1977年，DNA链末端合成终止法作为第一代测序技术，即Sanger法[5]。其操作步骤简单、准确度高，广泛应用于各个领域，但其成本高，通量低，因此，2006年发展出高通量测序，别称新一代测序(next-generation sequencing, NGS)。NGS是边合成边测序技术，具有通量高、成本低、速度快和后期数据分析处理成熟等优点，且能够对单个物种的基因组和转录组进行深入研究，使其广泛应用到科学研究和医疗方面[6]。NGS常用的平台包括三种，分别为使用桥式 PCR进行扩增的Illumina的基因组分析仪[2]、使用微乳滴PCR进行扩增Roche454基因组测序仪[7]以及使用微球和微乳滴方法进行扩增的ABLifeTechnologies的SOLiD系统[8]。因NGS具有局域扩增偏好性和读长短的缺点，产生以PacBio的SMART的技术，半导体测序技术和纳米孔单分子测序技术为代表的第三代测序[9]。测序技术的发展历程见图1。

3 利用高通量测序对种群遗传学的分析方法

1966年，首次对果蝇[10]和人类[11]的遗传变异的研究认为生物进化是种内的遗传变异转化为种间遗传变异成新群体的过程，但由于技术上的局限，仅能检测并分析少量基因座的差异性，随着重测序技术的发展，大量的模式动物和野生动物种群遗传学原始数据被挖掘[12]，对种群遗传学进一步拓展和深化，有利于对动物多样性的保护和生物资源的可持续利用。

3.1 种群遗传结构分析

根据表型或基因型的变异性可以推断出不同群体的亲缘关系[13]，利用重测序获得生物DNA序列构建的系统进化树是以分支图或树的形式来描述种群内和种群间进化顺序，来分析生物进化过程，一般通过NJ法和ML法构建群体的进化树[14]。主成分分析(PCA)是一种纯数学的运算方法，可以将多个相关变量经过线形转换选出较少个数的重要变量，减少数据的维数，同时保留数据集中的大部分变化，它通过识别主成分来实现这种减少，沿着主成分数据的变化，通过使用几个组件，每个样本可以用相对较少的数字来表示，而不是用数千个变量的值。然后，样本以图形可视化，从而可以直观地评估样本之间的相似性和差异性，并确定样本是否可以分组[15]。

3.2 选择信号检测

3.2.1 选择性消除主要包括几种表现形式

(1)在宏观进化水平上检测选择：在宏观进化水平上检测选择的方法通常在相关分类群中的同源特征或序列的比较上进行铰链，可能是保守的功能性的序列，然后以进化速率搜索谱系特异性的加速度。
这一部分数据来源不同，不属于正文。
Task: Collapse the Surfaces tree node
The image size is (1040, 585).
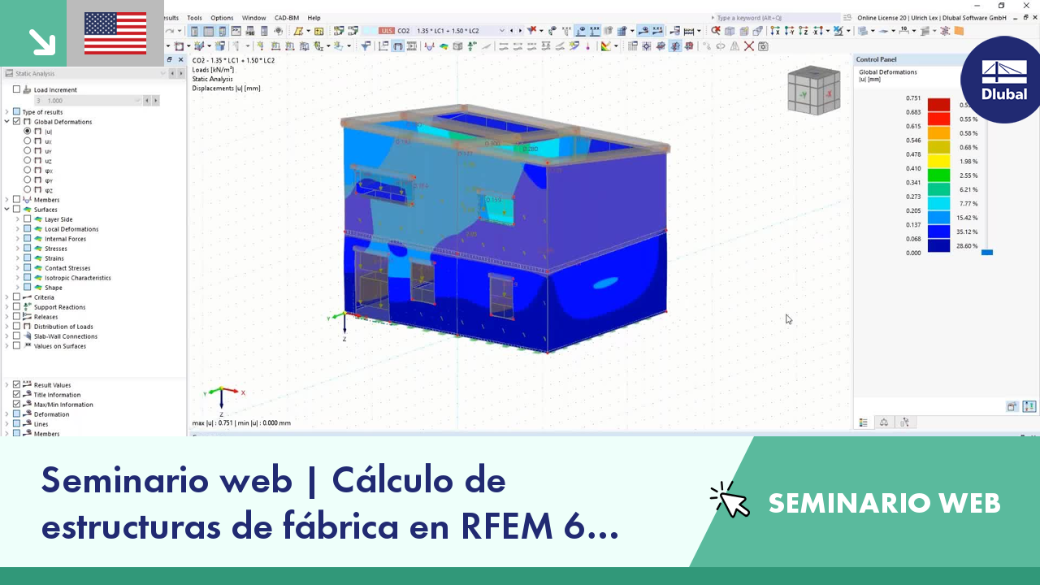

(2)基于基因组的方法：用于检测选择的已知统计信息是Ka/KS，也称为dn/ds或ω[16]。该统计量将每个位点的非同义替换率与每个位点同义替换的速率进行比较。由于同义变化假定为功能沉默，它们的取代率提供了能够解释氨基酸改变的速率的基线。相对过量的非同义替换表明正在进行积极选择，有利于新的蛋白质结构的阴性选择。
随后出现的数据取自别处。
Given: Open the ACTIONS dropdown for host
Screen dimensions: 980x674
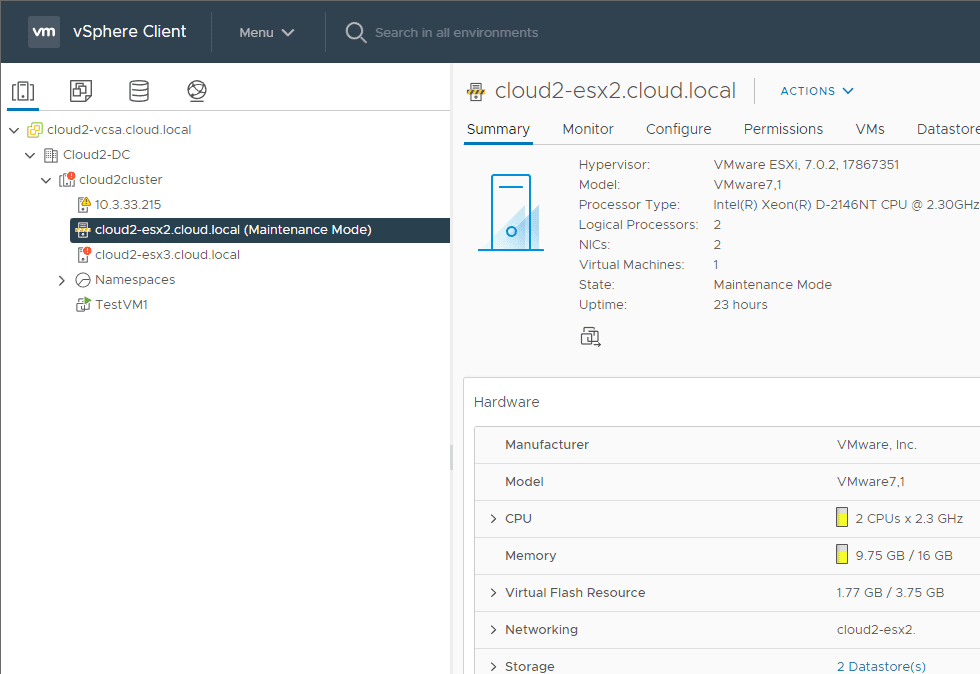Looking at the screenshot, I should point(817,91).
(3)基于频谱的方法：基于群体内等位基因频率分布的中性检验，即用中性理论作为零假设,Tajima’s D是第一个，也是最常用的检测信号的测试[17]。

(4)在微观进化水平上检测选择：正向选择使有利的等位基因在种群中迅速传播至固定。

3.2.2 微进化水平上检测包括

(1)有益的突变使附近的搭便车者变异频率高，导致所选位点周围的遗传多样性在全群体范围内减少。

(2)有益的突变使附近的衍生等位基因频率较高。

(3)选择性扫描导致延伸的单倍型纯合性，在包含所选等位基因的单倍型上升。

(4)等位基因频率的差异反映群体特定的选择作用，导致两个群体之间赖特固定指数增加；将来自多个选择信号的信息综合起来的综合方法可以提供更好的分辨率，并有助于查明因果变量[18]。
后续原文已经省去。